■ What is needed ■
Repeat the listing below in full, keeping every character as it is.

■ Data supplied ■
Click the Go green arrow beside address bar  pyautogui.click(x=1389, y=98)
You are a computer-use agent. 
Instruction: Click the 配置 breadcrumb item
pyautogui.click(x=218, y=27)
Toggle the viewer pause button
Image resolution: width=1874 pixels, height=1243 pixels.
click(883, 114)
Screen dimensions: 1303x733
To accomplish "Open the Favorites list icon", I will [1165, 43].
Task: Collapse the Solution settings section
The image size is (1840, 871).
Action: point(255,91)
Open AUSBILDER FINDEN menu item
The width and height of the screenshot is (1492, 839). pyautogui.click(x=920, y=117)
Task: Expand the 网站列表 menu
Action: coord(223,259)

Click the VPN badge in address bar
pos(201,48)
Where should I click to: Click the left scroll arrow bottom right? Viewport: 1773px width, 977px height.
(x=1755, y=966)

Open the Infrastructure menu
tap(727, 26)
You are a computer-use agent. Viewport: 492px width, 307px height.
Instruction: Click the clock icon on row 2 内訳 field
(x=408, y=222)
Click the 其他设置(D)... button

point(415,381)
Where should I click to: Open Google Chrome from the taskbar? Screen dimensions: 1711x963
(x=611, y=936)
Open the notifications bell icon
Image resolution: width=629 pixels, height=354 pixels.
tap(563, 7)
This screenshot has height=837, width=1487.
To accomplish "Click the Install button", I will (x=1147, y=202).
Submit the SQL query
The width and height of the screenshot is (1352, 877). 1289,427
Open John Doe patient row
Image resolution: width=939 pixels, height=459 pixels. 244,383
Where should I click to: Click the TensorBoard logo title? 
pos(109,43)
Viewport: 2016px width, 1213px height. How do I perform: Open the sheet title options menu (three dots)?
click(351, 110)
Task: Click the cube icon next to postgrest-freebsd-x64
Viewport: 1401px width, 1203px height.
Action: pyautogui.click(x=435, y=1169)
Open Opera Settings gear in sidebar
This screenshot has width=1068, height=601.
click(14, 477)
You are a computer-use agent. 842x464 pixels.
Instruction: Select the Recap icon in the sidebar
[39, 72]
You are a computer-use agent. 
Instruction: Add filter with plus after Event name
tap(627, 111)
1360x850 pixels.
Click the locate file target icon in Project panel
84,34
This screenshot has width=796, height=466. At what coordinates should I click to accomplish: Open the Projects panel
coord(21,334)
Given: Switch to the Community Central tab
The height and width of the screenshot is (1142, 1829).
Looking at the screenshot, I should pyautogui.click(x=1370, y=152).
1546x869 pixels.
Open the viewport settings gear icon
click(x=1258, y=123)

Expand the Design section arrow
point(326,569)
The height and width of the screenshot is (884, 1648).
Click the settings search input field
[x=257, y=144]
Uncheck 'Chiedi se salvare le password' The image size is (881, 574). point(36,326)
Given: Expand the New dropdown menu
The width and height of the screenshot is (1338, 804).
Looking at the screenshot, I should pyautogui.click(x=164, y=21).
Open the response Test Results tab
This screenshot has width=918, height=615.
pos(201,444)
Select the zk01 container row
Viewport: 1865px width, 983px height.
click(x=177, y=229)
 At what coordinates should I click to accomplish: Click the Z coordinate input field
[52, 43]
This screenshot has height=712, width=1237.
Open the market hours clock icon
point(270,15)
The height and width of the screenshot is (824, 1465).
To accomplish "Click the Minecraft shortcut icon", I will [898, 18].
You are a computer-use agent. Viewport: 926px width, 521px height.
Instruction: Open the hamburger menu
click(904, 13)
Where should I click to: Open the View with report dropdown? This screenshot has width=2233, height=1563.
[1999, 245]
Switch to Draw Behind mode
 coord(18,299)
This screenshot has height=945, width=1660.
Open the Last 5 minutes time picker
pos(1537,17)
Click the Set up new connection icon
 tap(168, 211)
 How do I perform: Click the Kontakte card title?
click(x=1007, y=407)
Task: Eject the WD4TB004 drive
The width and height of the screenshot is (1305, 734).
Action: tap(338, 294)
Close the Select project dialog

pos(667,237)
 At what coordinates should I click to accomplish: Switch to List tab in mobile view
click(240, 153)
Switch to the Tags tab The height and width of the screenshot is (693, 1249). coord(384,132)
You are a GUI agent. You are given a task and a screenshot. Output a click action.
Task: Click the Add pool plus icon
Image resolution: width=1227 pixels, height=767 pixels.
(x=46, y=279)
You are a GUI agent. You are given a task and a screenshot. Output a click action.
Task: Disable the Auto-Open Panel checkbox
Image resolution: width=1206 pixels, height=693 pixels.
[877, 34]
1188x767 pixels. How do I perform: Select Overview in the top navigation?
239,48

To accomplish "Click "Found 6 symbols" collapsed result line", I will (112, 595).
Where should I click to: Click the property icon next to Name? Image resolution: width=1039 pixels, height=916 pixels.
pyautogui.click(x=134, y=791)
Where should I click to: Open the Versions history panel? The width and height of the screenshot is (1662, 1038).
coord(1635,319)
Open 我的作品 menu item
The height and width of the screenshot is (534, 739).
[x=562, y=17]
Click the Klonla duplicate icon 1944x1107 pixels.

■ Exercise output ■
Click the Go green arrow beside address bar  pyautogui.click(x=1389, y=98)
You are a computer-use agent. 
Instruction: Click the 配置 breadcrumb item
pyautogui.click(x=218, y=27)
Toggle the viewer pause button
Image resolution: width=1874 pixels, height=1243 pixels.
click(883, 114)
Screen dimensions: 1303x733
To accomplish "Open the Favorites list icon", I will [1165, 43].
Task: Collapse the Solution settings section
The image size is (1840, 871).
Action: point(255,91)
Open AUSBILDER FINDEN menu item
The width and height of the screenshot is (1492, 839). pyautogui.click(x=920, y=117)
Task: Expand the 网站列表 menu
Action: coord(223,259)

Click the VPN badge in address bar
pos(201,48)
Where should I click to: Click the left scroll arrow bottom right? Viewport: 1773px width, 977px height.
(x=1755, y=966)

Open the Infrastructure menu
tap(727, 26)
You are a computer-use agent. Viewport: 492px width, 307px height.
Instruction: Click the clock icon on row 2 内訳 field
(x=408, y=222)
Click the 其他设置(D)... button

point(415,381)
Where should I click to: Open Google Chrome from the taskbar? Screen dimensions: 1711x963
(x=611, y=936)
Open the notifications bell icon
Image resolution: width=629 pixels, height=354 pixels.
tap(563, 7)
This screenshot has height=837, width=1487.
To accomplish "Click the Install button", I will (x=1147, y=202).
Submit the SQL query
The width and height of the screenshot is (1352, 877). 1289,427
Open John Doe patient row
Image resolution: width=939 pixels, height=459 pixels. 244,383
Where should I click to: Click the TensorBoard logo title? 
pos(109,43)
Viewport: 2016px width, 1213px height. How do I perform: Open the sheet title options menu (three dots)?
click(351, 110)
Task: Click the cube icon next to postgrest-freebsd-x64
Viewport: 1401px width, 1203px height.
Action: pyautogui.click(x=435, y=1169)
Open Opera Settings gear in sidebar
This screenshot has width=1068, height=601.
click(14, 477)
You are a computer-use agent. 842x464 pixels.
Instruction: Select the Recap icon in the sidebar
[39, 72]
You are a computer-use agent. 
Instruction: Add filter with plus after Event name
tap(627, 111)
1360x850 pixels.
Click the locate file target icon in Project panel
84,34
This screenshot has width=796, height=466. At what coordinates should I click to accomplish: Open the Projects panel
coord(21,334)
Given: Switch to the Community Central tab
The height and width of the screenshot is (1142, 1829).
Looking at the screenshot, I should pyautogui.click(x=1370, y=152).
1546x869 pixels.
Open the viewport settings gear icon
click(x=1258, y=123)

Expand the Design section arrow
point(326,569)
The height and width of the screenshot is (884, 1648).
Click the settings search input field
[x=257, y=144]
Uncheck 'Chiedi se salvare le password' The image size is (881, 574). point(36,326)
Given: Expand the New dropdown menu
The width and height of the screenshot is (1338, 804).
Looking at the screenshot, I should pyautogui.click(x=164, y=21).
Open the response Test Results tab
This screenshot has width=918, height=615.
pos(201,444)
Select the zk01 container row
Viewport: 1865px width, 983px height.
click(x=177, y=229)
 At what coordinates should I click to accomplish: Click the Z coordinate input field
[52, 43]
This screenshot has height=712, width=1237.
Open the market hours clock icon
point(270,15)
The height and width of the screenshot is (824, 1465).
To accomplish "Click the Minecraft shortcut icon", I will [898, 18].
You are a computer-use agent. Viewport: 926px width, 521px height.
Instruction: Open the hamburger menu
click(904, 13)
Where should I click to: Open the View with report dropdown? This screenshot has width=2233, height=1563.
[1999, 245]
Switch to Draw Behind mode
 coord(18,299)
This screenshot has height=945, width=1660.
Open the Last 5 minutes time picker
pos(1537,17)
Click the Set up new connection icon
 tap(168, 211)
 How do I perform: Click the Kontakte card title?
click(x=1007, y=407)
Task: Eject the WD4TB004 drive
The width and height of the screenshot is (1305, 734).
Action: tap(338, 294)
Close the Select project dialog

pos(667,237)
 At what coordinates should I click to accomplish: Switch to List tab in mobile view
click(240, 153)
Switch to the Tags tab The height and width of the screenshot is (693, 1249). coord(384,132)
You are a GUI agent. You are given a task and a screenshot. Output a click action.
Task: Click the Add pool plus icon
Image resolution: width=1227 pixels, height=767 pixels.
(x=46, y=279)
You are a GUI agent. You are given a task and a screenshot. Output a click action.
Task: Disable the Auto-Open Panel checkbox
Image resolution: width=1206 pixels, height=693 pixels.
[877, 34]
1188x767 pixels. How do I perform: Select Overview in the top navigation?
239,48

To accomplish "Click "Found 6 symbols" collapsed result line", I will (112, 595).
Where should I click to: Click the property icon next to Name? Image resolution: width=1039 pixels, height=916 pixels.
pyautogui.click(x=134, y=791)
Where should I click to: Open the Versions history panel? The width and height of the screenshot is (1662, 1038).
coord(1635,319)
Open 我的作品 menu item
The height and width of the screenshot is (534, 739).
[x=562, y=17]
Click the Klonla duplicate icon 1944x1107 pixels.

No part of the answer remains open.